= Problem =
In the data below, the copy begins at the line containing "Task: Decrease total bet with minus button" and runs through the last line; repeat those lines exactly, minus the pictures.

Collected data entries
• • • •
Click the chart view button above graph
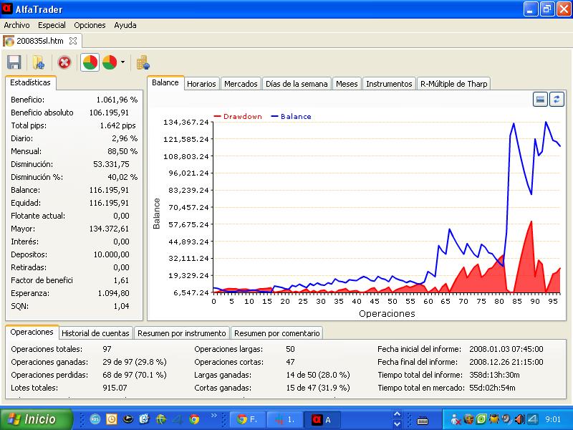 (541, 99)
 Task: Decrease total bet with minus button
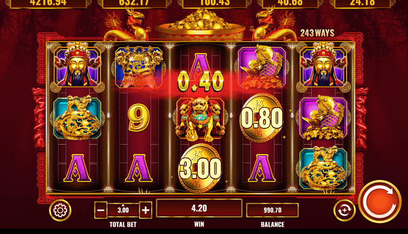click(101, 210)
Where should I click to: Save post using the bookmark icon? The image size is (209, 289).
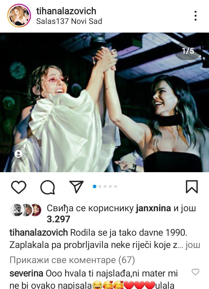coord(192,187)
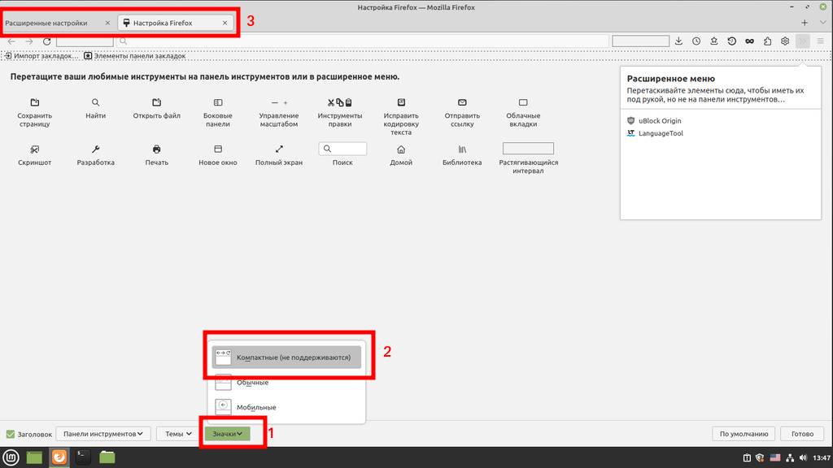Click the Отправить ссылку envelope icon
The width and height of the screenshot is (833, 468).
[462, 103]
• • • •
= Answer for the task =
 Task: Decrease total bet with minus button
click(101, 210)
Where should I click to: Save post using the bookmark icon? The image size is (209, 289).
coord(192,187)
Click the Отправить ссылку envelope icon
The width and height of the screenshot is (833, 468).
[462, 103]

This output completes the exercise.